We had a vacant lot across from our house on Jennings Street in Beckley, WV. It had a fairly steep incline, and it became our sledding course. We set up ramps and jumps and spent hours and hours of winter fun.
In spring, there were a few apple trees which we visited each fall but in spring, there were tons of strawberries, just growing wild. We rifled through the high grass and picked hundreds juicy red-ripe berries. Somehow, they were the sweetest of all.
Strawberries are actually pretty tough customers. If one plant survives, it become two, then four, then spread throughout the area.
A have a tiny strawberry field underway in the upper part of my garden. A neighbor gave me one of those strawberry pots which holds about a dozen plants.
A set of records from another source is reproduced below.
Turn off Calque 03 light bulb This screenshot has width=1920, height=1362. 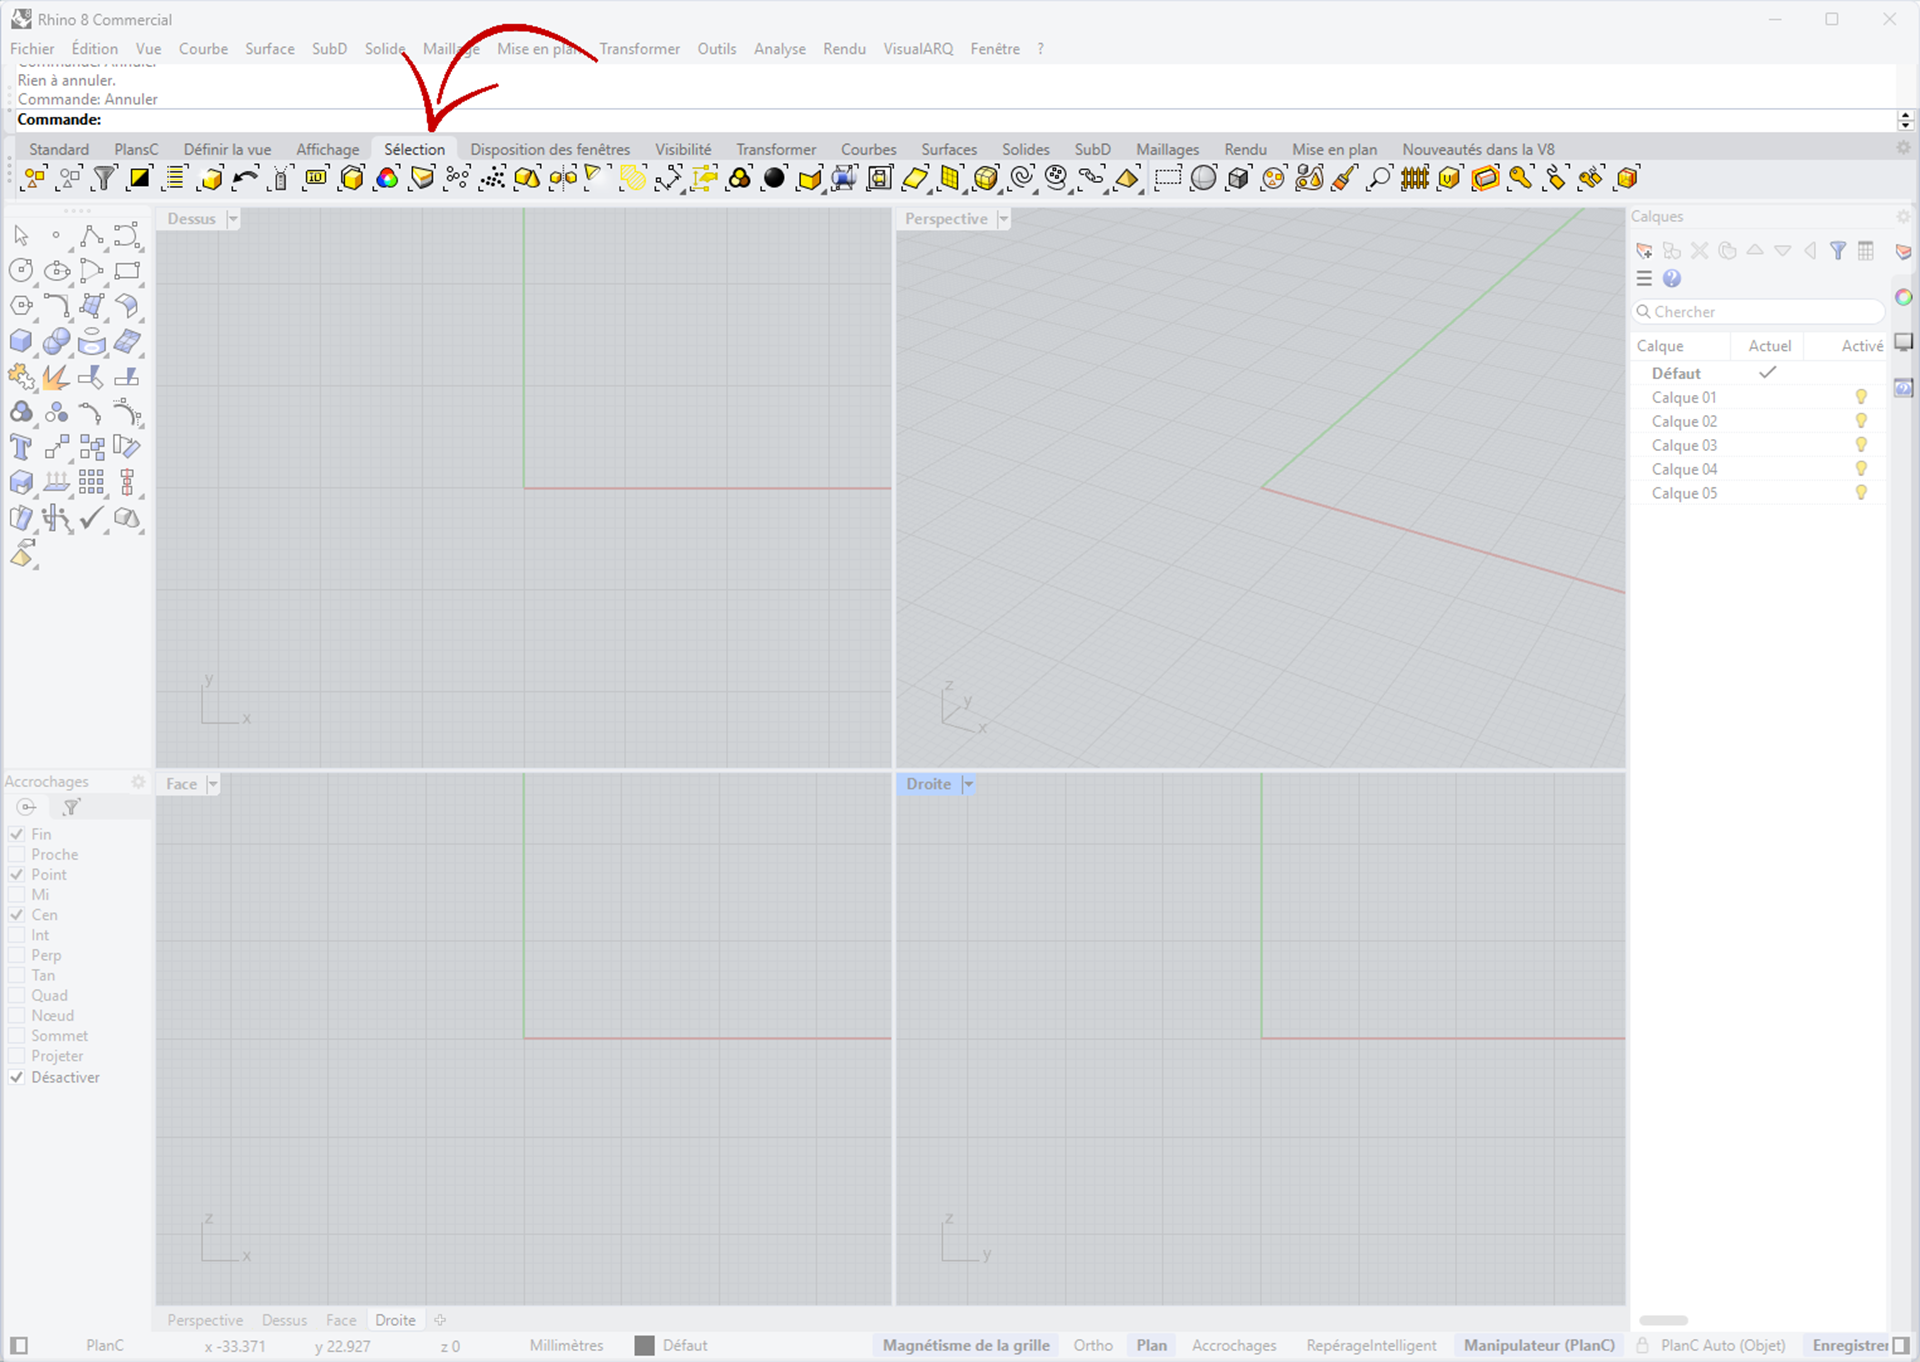[x=1861, y=445]
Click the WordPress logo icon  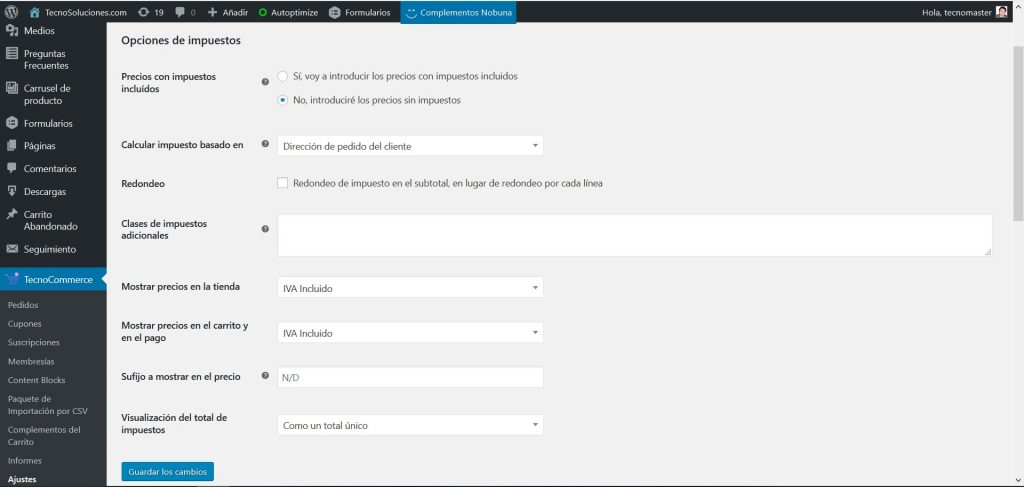(x=13, y=12)

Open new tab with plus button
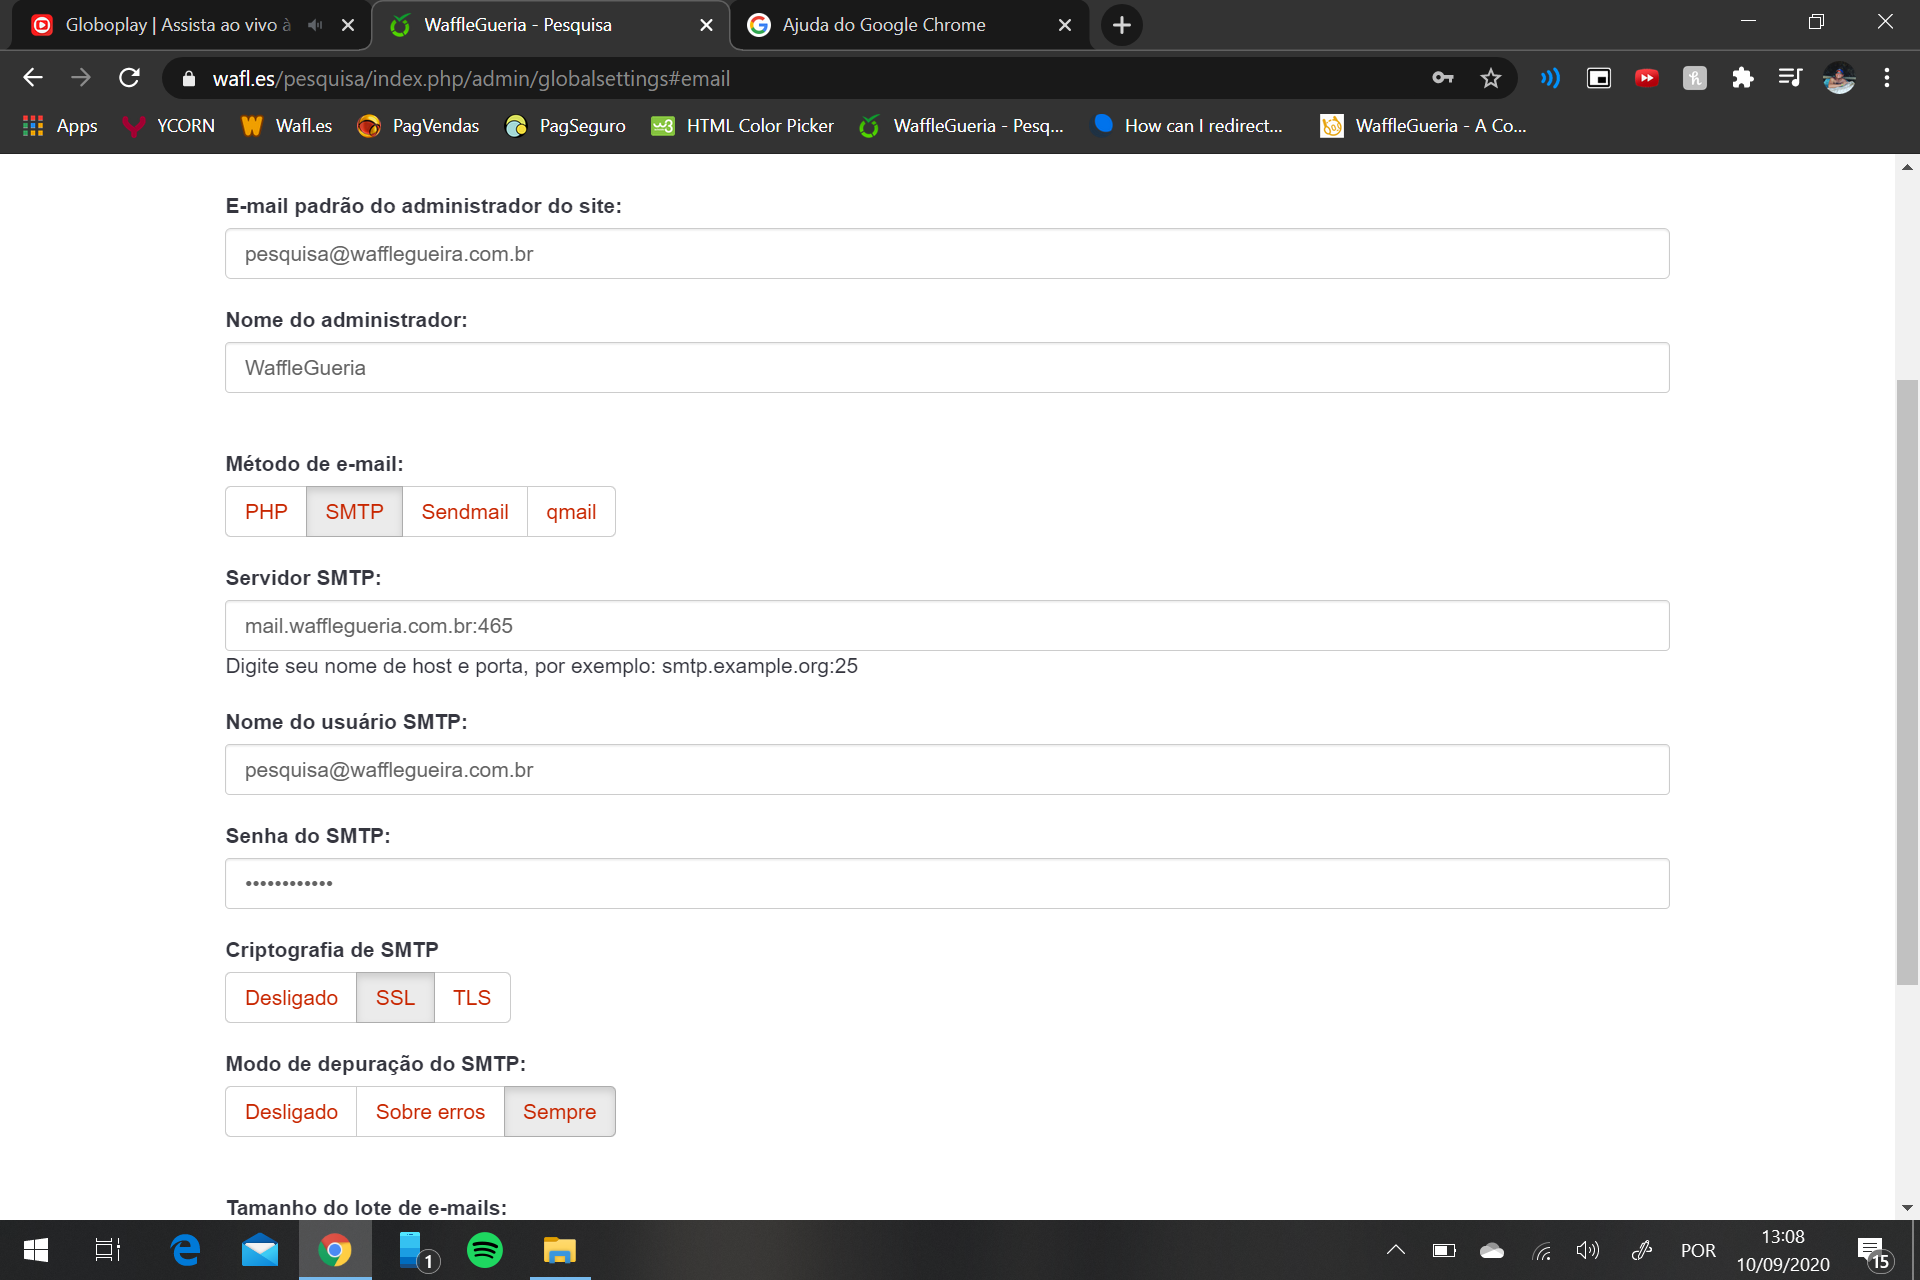tap(1121, 25)
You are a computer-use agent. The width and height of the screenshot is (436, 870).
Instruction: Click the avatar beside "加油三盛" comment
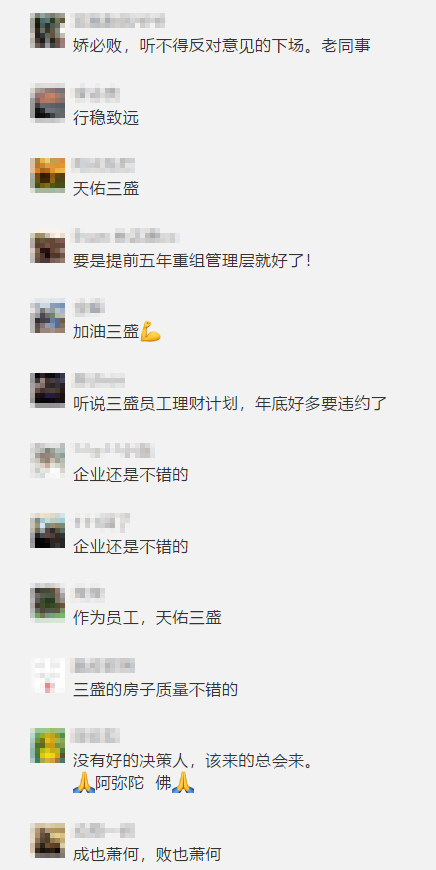coord(48,316)
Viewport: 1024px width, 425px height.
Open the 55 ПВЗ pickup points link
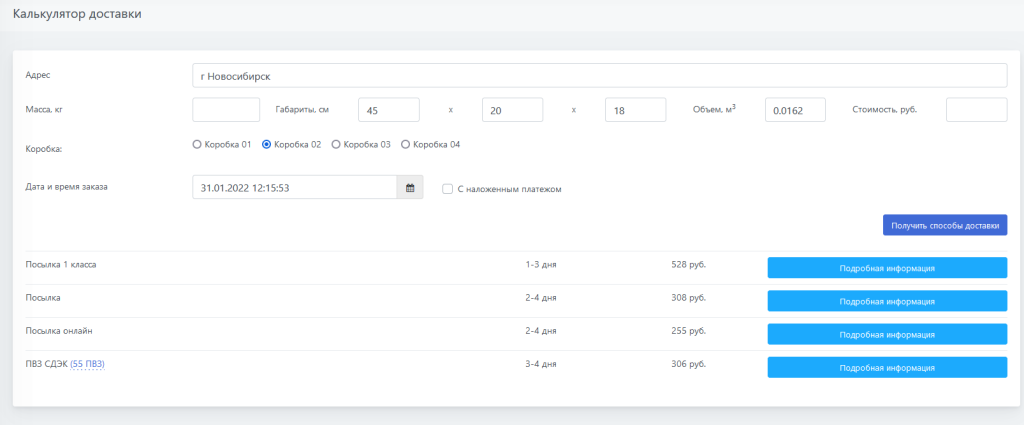(x=87, y=364)
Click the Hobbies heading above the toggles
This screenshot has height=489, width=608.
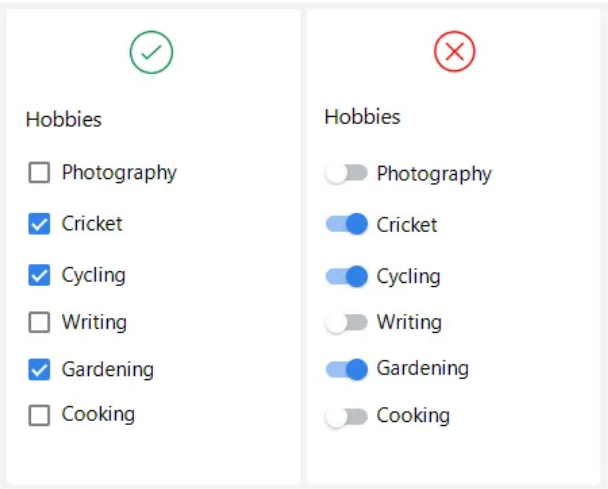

I put it in the garden and the vines spread and now I have an area devoted to strawberries, and they prosper in that part of the garden which doesn’t get a lot of sunlight.
Strawberries enjoy world-wide fame. They are hearty plants, but botanically speaking, they are not a true berry but a fruit meaning that the fleshy part is derived not from the plant’s ovaries but from the receptacle that holds the ovaries. Each apparent “seed” on the outside of the fruit is actually one of the ovaries of the flower, with a seed inside it.
The first garden strawberry was grown in Brittany, France, during the late 18th century. Prior to this, wild strawberries and cultivated selections from wild strawberry species were the common source of the fruit.